It's almost like a lawyer joke, but slightly less amusing. The recession, said to be dying down, is still affecting jobs to the point where even those with years of schooling and the stamina to work an 80 hour week are out of work. To wit, lawyers. According to the U.S. Department of Labor, the number of unemployed lawyers jumped 66 percent last year, to a total of 20,000. In New Jersey, the state has come up with a good solution for keeping those out of work attorneys busy and off the street corners: be an attorney volunteer for the AG.

New Jersey Attorney General Anne Milgram has started taking on qualified attorneys as volunteers in her office. This is a quite a switch from past days when unpaid internships were given only to students. But with the assistance of those volunteers, the Attorney General gets a start on filling the holes blasted in her office staff by state budget cuts. The Division of Law is still under a hiring freeze after losing about 130 lawyers since January 2006. 

NPR reports today that more than 100 volunteers have applied and more than 60 have already been placed with the office. They do research, take depositions, and sometimes appear in court, but usually as the second chair. Ray Solomon, Dean of the Reuters Law School in Camden, told NPR he's not surprised there's been so much interest in the volunteer program. In other recessions, the public sector has been a bit of a safe haven when private firms weren't hiring. Solomon says that's not the case anymore.

Volunteering is a good way for newly minted lawyers to get experience, but it's an even better deal for the state. Not only does it help attack the AG's case load over all departments, those volunteering in the debt recovery unit are actually making the state money, to the tune of about $20 million a year for the unit as a whole.
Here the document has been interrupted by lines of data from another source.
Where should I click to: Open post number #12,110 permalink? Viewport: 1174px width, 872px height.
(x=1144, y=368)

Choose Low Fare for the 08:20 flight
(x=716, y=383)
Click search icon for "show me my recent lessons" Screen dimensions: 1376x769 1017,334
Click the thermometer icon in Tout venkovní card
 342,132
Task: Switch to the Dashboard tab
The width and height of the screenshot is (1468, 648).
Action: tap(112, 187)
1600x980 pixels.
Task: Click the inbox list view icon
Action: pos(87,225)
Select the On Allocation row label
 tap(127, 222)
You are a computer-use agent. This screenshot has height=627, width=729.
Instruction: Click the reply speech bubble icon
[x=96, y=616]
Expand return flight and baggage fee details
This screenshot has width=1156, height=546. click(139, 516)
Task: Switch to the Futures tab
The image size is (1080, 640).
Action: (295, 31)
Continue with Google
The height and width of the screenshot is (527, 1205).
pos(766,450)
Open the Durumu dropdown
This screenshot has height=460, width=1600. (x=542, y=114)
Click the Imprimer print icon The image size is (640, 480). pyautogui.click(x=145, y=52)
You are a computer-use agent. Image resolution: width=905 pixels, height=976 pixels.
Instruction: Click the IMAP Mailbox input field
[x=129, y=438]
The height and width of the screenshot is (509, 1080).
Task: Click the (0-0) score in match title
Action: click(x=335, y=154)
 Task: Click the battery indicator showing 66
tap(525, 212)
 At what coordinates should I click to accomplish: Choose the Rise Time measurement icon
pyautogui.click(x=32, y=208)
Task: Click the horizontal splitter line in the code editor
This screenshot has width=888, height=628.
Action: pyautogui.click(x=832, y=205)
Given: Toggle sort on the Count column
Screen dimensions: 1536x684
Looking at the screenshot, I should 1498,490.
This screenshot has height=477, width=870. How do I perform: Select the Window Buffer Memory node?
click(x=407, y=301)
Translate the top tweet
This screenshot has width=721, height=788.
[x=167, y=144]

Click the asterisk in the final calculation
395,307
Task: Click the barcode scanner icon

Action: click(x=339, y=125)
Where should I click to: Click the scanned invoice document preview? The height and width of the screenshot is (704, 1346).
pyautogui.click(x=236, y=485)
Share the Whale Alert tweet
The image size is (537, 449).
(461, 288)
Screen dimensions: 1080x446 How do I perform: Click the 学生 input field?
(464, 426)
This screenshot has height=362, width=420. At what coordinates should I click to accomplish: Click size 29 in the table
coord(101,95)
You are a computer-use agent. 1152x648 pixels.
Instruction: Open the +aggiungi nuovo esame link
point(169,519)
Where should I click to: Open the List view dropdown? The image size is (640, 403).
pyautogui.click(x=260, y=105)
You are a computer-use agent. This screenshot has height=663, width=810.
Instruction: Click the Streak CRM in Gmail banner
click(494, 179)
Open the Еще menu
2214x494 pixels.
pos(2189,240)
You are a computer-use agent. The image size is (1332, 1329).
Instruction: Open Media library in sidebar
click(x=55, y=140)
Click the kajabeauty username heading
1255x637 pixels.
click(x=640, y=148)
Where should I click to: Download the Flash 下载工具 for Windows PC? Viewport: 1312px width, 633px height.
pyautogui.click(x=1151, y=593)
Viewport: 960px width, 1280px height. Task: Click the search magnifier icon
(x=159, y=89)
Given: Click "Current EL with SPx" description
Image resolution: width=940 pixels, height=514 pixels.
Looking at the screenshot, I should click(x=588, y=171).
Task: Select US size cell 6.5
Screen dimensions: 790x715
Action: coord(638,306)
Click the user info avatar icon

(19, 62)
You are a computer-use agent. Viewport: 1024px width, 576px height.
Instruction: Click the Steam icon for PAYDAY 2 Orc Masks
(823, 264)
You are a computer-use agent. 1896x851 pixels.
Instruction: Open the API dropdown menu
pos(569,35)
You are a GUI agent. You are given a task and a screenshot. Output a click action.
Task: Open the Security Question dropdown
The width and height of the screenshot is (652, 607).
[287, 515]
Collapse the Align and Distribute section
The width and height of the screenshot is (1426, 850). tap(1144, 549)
It's unclear whether the avalanche of relatively inexperienced workers in demanding positions will put too much strain on the AG's paid lawyers who will have to supervise the work. But over all, it seems like everyone wins to some extent. Anne Milgram says, "This is a great opportunity for qualified candidates to learn how state government works, to gain experience in areas of the law that may be unfamiliar to them, and to make a genuine difference by working on legal matters that impact on New Jersey citizens." Or, they might just prefer a salary.